From 53d7d54d5a33857c3331f0dbc44eadf6d092c90c Mon Sep 17 00:00:00 2001
From: "Gao,Yan" <ygao@suse.com>
Date: Tue, 10 Mar 2015 16:02:33 +0100
Subject: [PATCH] Fix: crmd: Reset stonith failcount to recover transitioner
 when the node rejoins

CRMd transitioner could not recover from "Too many failures to fence".

Steps to produce:

1. Two-node cluster with stonith, for example using IPMI.
2. Node-1 has a complete power outage for a couple of minutes.
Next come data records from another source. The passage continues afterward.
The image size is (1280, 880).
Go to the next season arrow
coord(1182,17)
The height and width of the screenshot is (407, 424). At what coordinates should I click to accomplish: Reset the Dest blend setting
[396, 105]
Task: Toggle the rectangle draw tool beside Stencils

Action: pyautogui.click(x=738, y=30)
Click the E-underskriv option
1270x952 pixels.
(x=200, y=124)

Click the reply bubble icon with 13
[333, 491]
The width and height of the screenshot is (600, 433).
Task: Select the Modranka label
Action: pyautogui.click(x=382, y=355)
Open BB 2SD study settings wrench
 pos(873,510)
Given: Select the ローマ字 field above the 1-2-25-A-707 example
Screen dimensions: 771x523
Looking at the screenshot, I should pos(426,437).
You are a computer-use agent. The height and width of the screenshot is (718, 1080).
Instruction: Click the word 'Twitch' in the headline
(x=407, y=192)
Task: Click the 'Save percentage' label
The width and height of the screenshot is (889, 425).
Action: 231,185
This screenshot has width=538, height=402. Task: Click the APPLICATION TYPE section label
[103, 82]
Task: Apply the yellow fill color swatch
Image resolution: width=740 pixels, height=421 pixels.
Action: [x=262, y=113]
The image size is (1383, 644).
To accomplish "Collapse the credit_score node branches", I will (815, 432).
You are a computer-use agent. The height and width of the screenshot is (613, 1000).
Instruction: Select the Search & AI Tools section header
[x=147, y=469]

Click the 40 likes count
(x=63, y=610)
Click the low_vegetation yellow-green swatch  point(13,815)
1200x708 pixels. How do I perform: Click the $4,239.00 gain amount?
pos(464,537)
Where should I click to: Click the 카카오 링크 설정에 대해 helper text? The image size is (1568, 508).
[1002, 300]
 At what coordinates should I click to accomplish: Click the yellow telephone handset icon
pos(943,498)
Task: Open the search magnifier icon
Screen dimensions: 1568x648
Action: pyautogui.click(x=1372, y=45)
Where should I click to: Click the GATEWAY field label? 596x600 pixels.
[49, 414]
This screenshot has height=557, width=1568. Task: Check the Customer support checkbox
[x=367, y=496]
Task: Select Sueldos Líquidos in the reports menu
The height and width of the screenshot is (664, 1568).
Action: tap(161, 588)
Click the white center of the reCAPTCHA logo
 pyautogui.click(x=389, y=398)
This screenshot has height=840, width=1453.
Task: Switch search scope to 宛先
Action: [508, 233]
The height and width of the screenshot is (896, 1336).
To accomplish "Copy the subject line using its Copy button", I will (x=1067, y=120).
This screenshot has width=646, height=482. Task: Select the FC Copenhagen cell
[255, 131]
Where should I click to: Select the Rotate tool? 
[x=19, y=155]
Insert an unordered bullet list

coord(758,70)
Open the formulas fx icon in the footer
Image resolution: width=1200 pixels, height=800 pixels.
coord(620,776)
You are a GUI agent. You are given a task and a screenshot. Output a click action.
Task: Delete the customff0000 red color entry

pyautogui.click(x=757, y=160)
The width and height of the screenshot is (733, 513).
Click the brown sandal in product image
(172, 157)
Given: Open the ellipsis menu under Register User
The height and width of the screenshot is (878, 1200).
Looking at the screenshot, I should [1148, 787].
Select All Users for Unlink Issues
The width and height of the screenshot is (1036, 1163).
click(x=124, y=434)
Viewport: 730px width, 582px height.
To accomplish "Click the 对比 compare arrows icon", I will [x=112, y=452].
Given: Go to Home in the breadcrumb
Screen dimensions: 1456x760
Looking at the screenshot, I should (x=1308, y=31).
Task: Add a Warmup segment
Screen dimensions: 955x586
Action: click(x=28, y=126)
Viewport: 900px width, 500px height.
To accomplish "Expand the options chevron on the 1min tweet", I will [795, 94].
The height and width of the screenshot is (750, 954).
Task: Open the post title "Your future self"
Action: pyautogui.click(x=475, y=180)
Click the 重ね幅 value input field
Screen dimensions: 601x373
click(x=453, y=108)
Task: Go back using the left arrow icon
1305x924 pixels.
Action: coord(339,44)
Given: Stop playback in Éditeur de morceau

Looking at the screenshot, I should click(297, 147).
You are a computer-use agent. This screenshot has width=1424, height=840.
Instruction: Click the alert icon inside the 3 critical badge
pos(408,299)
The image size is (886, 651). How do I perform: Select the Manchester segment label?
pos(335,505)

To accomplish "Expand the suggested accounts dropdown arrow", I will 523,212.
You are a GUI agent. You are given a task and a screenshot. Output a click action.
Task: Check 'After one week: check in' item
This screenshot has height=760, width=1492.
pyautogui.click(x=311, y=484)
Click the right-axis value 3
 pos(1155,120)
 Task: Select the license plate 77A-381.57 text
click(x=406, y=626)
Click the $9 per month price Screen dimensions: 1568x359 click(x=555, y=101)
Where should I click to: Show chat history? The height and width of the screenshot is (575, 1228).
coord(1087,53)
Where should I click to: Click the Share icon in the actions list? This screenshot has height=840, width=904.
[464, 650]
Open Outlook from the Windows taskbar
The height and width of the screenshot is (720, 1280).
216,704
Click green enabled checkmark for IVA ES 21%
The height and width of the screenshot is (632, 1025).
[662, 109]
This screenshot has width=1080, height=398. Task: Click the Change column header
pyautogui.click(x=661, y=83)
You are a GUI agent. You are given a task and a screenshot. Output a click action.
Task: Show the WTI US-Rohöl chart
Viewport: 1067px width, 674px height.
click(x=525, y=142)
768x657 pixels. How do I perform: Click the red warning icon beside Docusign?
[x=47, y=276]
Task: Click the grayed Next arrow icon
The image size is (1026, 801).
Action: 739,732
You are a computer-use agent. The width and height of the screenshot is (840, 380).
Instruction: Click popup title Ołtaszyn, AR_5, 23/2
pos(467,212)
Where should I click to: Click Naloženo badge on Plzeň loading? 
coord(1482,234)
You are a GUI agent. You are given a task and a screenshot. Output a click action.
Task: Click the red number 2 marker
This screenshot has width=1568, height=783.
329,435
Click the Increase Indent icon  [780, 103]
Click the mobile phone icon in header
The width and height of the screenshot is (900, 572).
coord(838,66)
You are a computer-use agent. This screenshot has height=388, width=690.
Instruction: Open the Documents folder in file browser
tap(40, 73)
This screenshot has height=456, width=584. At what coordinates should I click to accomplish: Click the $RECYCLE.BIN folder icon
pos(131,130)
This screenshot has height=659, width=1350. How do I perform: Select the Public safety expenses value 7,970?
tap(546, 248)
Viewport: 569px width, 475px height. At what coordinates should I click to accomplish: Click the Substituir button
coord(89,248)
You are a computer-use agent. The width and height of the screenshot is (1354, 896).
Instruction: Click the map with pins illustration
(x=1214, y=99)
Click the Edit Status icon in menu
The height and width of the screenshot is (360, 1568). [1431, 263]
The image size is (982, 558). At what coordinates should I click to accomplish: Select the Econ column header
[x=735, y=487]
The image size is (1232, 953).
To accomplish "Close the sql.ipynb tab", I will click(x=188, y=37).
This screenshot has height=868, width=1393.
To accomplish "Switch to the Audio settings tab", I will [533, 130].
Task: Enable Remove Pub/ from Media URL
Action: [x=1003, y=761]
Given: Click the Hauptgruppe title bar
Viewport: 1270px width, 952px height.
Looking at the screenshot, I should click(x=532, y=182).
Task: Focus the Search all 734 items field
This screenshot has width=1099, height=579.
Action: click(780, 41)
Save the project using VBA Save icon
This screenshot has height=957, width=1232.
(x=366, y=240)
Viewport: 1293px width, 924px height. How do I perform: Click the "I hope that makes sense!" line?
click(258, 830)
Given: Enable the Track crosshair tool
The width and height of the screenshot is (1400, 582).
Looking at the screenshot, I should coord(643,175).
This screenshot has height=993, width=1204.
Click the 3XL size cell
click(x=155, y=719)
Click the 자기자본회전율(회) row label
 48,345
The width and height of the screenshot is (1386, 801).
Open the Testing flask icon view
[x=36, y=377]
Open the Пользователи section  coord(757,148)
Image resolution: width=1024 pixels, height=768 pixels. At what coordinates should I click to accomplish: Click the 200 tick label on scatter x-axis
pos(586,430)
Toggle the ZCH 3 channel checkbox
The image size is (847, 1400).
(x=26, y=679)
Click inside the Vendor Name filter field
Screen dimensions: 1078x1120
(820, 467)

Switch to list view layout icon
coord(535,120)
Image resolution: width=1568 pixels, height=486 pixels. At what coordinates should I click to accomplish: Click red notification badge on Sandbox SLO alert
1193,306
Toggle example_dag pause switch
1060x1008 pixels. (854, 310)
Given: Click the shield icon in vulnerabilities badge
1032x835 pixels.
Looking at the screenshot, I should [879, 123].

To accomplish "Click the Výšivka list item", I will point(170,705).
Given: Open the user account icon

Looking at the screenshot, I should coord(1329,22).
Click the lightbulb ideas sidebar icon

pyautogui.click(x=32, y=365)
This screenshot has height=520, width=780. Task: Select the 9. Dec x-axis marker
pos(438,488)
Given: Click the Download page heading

The
IPMI device is also without power, which causes the fencing to fail
3. Node-2 tries to fence node-1 for several times but fails.
4. Node-2 reports "Too many failures to fence node-1 (11), giving up".
5. The power returns and node-1 boots up normally.
6. Node-1 rejoins the cluster, but resources are not started on it.

Expected result:
The stonith failcount for node-1 should be reset and resources should
be started on node-1.

Actual result:
Node-2 still logs "Too many failures to fence" and resources are not
started on node-1.
---
 crmd/callbacks.c | 3 +++
 1 file changed, 3 insertions(+)

diff --git a/crmd/callbacks.c b/crmd/callbacks.c
index eae222324b3..cb1134e9be8 100644
--- a/crmd/callbacks.c
+++ b/crmd/callbacks.c
@@ -204,6 +204,9 @@ peer_update_callback(enum crm_status_type type, crm_node_t * node, const void *d
             if (alive && safe_str_eq(task, CRM_OP_FENCE)) {
                 crm_info("Node return implies stonith of %s (action %d) completed", node->uname,
                          down->id);
+
+                st_fail_count_reset(node->uname);
+
                 erase_status_tag(node->uname, XML_CIB_TAG_LRM, cib_scope_local);
                 erase_status_tag(node->uname, XML_TAG_TRANSIENT_NODEATTRS, cib_scope_local);
                 /* down->confirmed = TRUE; Only stonith-ng returning should imply completion */